Com sede no Seixal, teve membros eleitos para os três anos subsequentes, mas esta iniciativa de Oficiais de Justiça que não se sentiam satisfeitos com a representação existente com os dois sindicatos ativos (SFJ e SOJ), procurando, portanto, uma alternativa, pereceu, tal e qual a anterior iniciativa, havida três anos antes, tal como também acabou por perecer a carreira do Ministério Público de forma diferenciada da carreira judicial, coisa que aquele sindicato, a encontrar-se ativo, certamente não concordaria.
Antes, em 2018, iniciativa semelhante nascia no Porto (Valongo), com a constituição do “Sindicato Nacional dos Oficiais de Justiça” (SNOJ) que também não conseguiu sair do papel.
No início de 2023 formou-se uma outra iniciativa sindical, um movimento de tendência dentro do SFJ que se designou como JUSTA – “Justiça, União, Superação, Transparência e Autenticidade”. Este movimento tinha também como propósito a mudança, mas interna. De todos modos, não pode deixar de se contar como mais uma iniciativa sindical.
Depois disso, os últimos anos foram pródigos em iniciativas individuais ou de pequenos grupos de Oficiais de Justiça, com uma grande diversidade de ações, como cartas-abertas, abaixo-assinados, acabando alguns na Assembleia da República, local onde também houve audições, concentrações e vigílias com acampamento incluído.
Pese embora todas essas iniciativas, o formato dos dois sindicatos ativos manteve-se inalterado. Por isso, a criação desta nova associação que ora desponta, constitui uma pedrada-no-charco.
Também já houve uma outra associação de Oficiais de Justiça (AOJ), criada no longínquo ano de 2003, mas também esta pereceu extinguindo-se.

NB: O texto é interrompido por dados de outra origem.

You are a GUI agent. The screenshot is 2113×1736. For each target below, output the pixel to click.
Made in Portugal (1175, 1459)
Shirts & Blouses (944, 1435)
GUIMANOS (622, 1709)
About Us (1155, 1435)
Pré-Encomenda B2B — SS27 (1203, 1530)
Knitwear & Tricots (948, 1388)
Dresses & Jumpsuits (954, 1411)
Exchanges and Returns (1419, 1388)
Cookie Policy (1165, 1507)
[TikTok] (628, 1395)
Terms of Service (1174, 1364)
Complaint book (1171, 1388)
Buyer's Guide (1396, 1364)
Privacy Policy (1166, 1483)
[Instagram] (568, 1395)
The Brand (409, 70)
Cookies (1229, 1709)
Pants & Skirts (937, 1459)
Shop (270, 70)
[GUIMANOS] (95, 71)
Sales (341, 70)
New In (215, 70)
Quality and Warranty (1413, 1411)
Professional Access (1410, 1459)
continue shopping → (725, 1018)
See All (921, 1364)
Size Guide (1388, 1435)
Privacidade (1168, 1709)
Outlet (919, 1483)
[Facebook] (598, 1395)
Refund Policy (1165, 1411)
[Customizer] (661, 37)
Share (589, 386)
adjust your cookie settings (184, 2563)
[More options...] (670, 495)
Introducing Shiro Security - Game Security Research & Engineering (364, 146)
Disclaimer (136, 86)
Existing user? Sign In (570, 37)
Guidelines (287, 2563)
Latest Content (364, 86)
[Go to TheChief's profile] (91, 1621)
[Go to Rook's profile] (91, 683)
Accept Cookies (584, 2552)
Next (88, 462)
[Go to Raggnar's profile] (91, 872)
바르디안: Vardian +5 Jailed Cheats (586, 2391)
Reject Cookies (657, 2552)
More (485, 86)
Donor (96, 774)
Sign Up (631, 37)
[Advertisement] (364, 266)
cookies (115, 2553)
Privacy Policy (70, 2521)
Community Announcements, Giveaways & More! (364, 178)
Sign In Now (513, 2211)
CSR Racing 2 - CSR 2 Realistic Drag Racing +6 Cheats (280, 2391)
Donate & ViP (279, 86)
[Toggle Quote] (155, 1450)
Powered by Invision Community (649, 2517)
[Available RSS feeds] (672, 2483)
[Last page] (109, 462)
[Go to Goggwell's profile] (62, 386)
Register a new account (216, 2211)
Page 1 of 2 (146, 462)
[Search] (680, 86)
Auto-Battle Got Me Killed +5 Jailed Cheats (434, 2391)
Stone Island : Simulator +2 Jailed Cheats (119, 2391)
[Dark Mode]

Em 16-06-2024, demos aqui notícia dos primeiros passos na criação de uma outra associação de Oficiais de Justiça, mas daqueles que já não estão no ativo: a “Associação de Funcionários de Justiça Aposentados (AFJA)”, associação esta que, poucos meses depois, a 30-10-2024, se constituiu formalmente e ainda existe, embora careça de divulgação. Já na altura que demos notícia da preparação da criação da Associação (JUN2024), nos disponibilizamos a colaborar nessa divulgação, o que se reitera, tendo indicado nesse artigo o nosso contacto para o efeito: OJ@sapo.pt
Quanto aos dois sindicatos ativos e em pleno exercício de funções, o SOJ e o SFJ, o mais novo constituiu-se em 29-11-2005, tendo completado no ano passado 20 anos redondos de existência, e o mais antigo e que foi único até 2005, o SFJ, completou no ano passado 35 anos de existência desde a unificação nacional (ocorrida a 30-06-1990), dos 4 sindicatos regionais existentes até então: desde 1976 (Lisboa, Évora, Coimbra e Porto), denominados “Sindicato dos Trabalhadores Judiciais do Distrito Judicial de...” (O Distrito Judicial de Lisboa incluía as regiões autónomas).
Como curiosidade fica o pormenor de que os referidos sindicatos extintos, relativos aos também extintos distritos judiciais de Lisboa e Évora, foram criados a 29-09-1976; o de Coimbra a 19-10-1976 e, por fim, o do Porto a 21-01-1977.
Em suma, passaram 50 anos de sindicalismo em democracia, desde a criação dos primeiros sindicatos dos Oficiais de Justiça e, em todo este longo período de cinco décadas, apenas mais um sindicato vingou, até ao momento, e há um ou dois anos uma associação de aposentados, o que é manifestamente pobre.
E isto é tão pouco e tão miserabilista que se converte em fenómeno muito redutor das pessoas que integram a carreira, carreira esta que tem tido um percurso tão especial, tão cheio de vicissitudes, com tanta perda e, espantosamente, com tanta contestação, embora sem qualquer iniciativa que tente contrariar e melhorar o estado da carreira, que ninguém consegue perceber nada disto e todos acabam se demitindo das suas obrigações de encetar qualquer iniciativa palpável que possa aportar vantagem real à carreira. Ficam os queixumes; restam as frustrações e os conflitos.